= Guillaume Bonnet =

Archdeacon of Passais

Guillaume Bonnet (died 3 or 12 April 1312) was the archdeacon of Passais in the fourteenth century.

== Biography ==
Guillaume Bonnet, the son of Bertrand Bonnet, lord of Beuville and La Chapelle, was raised in the diocese of Angers and became archdeacon of Passais and Bishop of Bayeux.

Pope Clement V who, by a papal bull of 1305, reserved the faculty to provide to the church of Bayeux in case of vacancy, in 1306 named Guillaume Bonnet, previously treasurer of the church of Angers to govern that church. Philip the Fair sent Guillaume Bonnet to Hainault with Robert VI, Count of Auvergne and Count of Boulogne, in 1307, in order to compel William, Count of Flanders, to pay him homage for his fief of Ostrevant which belonged to the crown of France.

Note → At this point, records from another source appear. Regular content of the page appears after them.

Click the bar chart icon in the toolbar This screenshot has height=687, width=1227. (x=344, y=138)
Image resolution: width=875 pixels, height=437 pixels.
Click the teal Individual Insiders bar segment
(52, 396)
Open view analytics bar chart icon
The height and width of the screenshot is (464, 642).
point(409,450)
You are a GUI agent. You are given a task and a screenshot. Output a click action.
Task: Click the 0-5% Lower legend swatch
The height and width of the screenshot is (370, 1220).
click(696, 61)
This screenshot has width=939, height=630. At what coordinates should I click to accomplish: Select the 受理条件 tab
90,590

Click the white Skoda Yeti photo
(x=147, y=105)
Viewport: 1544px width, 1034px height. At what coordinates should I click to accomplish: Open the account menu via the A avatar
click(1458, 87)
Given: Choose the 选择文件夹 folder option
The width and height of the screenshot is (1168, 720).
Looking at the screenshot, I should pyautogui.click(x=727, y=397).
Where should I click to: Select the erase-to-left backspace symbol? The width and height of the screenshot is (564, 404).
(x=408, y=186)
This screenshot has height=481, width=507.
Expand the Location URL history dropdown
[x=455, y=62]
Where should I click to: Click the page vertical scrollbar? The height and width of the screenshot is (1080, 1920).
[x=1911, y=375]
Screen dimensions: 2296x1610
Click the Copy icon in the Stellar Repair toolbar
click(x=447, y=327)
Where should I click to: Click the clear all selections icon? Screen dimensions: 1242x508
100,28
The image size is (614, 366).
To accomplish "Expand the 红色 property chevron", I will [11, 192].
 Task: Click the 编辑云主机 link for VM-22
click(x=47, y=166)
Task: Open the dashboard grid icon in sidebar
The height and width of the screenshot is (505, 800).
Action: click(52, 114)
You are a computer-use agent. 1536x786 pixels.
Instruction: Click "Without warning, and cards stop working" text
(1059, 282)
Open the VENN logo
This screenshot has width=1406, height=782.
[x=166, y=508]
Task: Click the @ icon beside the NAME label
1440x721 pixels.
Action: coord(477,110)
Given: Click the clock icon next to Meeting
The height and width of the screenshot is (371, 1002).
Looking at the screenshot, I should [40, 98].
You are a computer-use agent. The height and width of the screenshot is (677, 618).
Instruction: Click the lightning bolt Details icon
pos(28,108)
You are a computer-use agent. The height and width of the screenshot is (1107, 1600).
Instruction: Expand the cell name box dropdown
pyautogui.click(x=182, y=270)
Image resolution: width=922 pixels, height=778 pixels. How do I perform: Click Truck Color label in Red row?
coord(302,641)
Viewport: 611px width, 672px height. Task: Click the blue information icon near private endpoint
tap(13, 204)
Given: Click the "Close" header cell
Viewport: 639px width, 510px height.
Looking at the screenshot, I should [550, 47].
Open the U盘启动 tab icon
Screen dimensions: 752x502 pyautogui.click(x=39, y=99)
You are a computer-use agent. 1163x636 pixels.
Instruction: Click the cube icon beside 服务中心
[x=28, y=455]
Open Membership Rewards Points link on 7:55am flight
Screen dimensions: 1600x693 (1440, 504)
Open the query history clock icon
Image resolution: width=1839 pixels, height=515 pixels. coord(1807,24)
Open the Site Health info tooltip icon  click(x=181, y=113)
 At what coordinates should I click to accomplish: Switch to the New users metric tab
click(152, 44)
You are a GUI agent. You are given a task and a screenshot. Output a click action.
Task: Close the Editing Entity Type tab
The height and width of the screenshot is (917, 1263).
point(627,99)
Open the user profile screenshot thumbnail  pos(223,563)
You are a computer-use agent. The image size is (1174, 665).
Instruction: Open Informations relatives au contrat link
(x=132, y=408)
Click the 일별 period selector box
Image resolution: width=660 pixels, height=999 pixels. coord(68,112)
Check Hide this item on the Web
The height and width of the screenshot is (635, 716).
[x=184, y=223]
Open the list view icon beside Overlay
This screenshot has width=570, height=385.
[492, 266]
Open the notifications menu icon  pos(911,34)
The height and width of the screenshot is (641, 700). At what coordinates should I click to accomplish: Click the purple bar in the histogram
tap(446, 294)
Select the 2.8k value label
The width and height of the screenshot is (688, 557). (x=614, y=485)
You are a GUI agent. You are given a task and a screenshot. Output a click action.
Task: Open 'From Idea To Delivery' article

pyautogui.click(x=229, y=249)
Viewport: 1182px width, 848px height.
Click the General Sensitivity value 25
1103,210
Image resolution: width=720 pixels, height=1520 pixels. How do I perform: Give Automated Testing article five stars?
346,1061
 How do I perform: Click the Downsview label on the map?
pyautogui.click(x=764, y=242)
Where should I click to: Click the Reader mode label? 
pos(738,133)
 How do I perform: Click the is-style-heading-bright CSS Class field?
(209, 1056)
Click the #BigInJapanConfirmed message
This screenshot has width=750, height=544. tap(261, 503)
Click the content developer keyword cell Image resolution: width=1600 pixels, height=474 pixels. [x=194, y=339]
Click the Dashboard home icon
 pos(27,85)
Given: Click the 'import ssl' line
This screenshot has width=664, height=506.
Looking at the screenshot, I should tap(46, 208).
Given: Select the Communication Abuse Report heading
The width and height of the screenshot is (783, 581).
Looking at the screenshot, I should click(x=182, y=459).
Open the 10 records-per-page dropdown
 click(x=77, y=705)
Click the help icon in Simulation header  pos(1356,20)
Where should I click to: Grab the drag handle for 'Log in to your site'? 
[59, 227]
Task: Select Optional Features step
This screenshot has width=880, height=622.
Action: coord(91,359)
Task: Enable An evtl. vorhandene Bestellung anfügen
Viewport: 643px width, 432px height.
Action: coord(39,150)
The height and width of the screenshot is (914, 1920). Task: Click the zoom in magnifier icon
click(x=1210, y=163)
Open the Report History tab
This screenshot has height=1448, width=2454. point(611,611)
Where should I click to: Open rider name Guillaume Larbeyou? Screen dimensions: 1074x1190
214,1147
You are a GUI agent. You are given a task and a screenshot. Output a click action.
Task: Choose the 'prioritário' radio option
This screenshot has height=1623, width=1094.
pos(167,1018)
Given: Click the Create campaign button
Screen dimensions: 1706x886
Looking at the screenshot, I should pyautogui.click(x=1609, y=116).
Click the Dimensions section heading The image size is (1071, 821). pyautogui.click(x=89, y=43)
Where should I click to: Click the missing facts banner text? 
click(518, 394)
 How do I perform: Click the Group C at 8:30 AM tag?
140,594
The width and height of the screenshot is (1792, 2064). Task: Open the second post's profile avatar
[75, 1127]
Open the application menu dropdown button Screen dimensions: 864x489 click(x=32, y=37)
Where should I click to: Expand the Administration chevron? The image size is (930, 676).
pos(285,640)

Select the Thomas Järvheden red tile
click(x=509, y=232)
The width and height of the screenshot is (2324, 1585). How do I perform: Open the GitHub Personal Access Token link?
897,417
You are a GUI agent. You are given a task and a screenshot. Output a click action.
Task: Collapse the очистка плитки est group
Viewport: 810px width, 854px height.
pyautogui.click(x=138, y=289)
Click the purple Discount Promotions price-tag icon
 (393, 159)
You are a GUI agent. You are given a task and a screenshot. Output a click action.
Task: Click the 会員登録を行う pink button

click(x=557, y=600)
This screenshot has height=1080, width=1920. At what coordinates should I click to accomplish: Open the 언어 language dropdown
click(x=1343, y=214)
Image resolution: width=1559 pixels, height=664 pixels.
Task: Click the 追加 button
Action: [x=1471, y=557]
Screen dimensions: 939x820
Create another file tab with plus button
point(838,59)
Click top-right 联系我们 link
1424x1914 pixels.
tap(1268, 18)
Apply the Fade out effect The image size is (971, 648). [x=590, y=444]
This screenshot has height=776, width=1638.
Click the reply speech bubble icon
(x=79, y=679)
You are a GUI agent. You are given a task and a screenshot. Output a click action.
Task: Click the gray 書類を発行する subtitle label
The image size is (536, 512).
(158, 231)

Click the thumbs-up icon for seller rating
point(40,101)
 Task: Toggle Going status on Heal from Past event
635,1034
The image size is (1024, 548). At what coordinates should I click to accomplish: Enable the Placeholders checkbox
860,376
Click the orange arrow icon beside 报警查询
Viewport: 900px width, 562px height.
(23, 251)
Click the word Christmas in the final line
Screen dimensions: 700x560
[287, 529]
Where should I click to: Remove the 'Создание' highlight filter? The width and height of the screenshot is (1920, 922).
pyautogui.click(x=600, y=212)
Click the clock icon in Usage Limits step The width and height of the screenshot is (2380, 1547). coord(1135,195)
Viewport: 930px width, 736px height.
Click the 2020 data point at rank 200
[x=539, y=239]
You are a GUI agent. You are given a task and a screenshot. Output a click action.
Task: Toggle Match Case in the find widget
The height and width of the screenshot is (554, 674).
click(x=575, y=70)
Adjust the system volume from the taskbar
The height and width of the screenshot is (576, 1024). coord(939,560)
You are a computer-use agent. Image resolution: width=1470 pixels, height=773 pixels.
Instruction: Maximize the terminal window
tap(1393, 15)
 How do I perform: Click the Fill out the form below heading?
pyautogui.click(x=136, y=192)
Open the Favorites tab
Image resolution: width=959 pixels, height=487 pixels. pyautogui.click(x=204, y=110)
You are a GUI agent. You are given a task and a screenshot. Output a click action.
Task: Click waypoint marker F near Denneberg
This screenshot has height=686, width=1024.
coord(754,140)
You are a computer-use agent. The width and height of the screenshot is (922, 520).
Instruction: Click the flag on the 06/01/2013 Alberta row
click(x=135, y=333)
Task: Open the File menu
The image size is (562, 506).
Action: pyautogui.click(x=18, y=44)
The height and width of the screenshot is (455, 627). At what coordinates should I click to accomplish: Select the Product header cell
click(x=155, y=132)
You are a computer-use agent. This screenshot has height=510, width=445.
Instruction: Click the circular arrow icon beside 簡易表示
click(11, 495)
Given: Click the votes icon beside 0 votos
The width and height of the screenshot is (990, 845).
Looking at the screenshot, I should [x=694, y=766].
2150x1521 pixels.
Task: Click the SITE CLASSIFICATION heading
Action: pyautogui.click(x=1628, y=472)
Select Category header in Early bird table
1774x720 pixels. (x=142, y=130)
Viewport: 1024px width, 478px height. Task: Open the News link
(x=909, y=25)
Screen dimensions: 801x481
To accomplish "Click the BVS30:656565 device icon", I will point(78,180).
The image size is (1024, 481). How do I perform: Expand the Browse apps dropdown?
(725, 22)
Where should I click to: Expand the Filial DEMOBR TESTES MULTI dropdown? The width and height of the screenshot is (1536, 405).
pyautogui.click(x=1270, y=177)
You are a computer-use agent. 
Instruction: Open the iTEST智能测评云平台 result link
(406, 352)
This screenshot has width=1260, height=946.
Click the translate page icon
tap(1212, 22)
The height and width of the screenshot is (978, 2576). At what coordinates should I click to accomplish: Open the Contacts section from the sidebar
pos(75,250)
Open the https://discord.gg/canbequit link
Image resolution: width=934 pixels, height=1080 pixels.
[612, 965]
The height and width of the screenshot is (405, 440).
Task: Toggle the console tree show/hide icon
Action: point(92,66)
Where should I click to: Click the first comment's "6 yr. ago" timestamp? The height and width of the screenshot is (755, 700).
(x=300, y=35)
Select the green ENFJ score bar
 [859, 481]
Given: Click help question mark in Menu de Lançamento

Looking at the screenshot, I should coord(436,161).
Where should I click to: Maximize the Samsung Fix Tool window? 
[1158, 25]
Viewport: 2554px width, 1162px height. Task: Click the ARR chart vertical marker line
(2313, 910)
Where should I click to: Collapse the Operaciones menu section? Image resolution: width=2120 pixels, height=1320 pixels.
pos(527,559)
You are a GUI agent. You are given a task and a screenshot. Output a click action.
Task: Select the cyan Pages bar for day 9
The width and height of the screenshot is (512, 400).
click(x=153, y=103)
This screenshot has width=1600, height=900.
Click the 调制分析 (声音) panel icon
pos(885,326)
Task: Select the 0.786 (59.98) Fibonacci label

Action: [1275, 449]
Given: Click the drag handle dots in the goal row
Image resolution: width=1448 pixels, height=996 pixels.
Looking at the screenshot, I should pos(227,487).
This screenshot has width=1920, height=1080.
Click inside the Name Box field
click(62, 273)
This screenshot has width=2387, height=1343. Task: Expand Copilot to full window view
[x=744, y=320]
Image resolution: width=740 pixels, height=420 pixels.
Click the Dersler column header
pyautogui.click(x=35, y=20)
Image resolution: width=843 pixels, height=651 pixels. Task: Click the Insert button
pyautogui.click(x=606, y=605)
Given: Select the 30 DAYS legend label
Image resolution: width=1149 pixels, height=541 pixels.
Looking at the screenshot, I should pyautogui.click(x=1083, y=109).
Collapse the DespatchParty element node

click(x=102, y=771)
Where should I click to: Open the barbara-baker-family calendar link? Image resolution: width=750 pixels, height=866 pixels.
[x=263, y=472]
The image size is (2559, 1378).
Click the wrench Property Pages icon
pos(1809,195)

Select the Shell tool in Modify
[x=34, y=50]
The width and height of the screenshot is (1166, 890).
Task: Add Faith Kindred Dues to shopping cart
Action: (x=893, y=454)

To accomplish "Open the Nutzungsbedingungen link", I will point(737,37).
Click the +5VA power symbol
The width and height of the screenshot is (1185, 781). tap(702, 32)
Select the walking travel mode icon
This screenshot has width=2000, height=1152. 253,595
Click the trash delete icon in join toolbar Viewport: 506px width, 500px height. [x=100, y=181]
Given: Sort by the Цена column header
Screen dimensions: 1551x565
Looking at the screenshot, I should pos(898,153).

Clement V appointed him one of the bishops charged with examining the cause of the Knights Templar.

In 1308, he gave a house that he owned in rue de la Harpe in Paris, and some pieces of land in the village of Gentilly, for the foundation of a college which took the name of College of Bayeux, intended for young people of his diocese and the dioceses of Mans and Angers.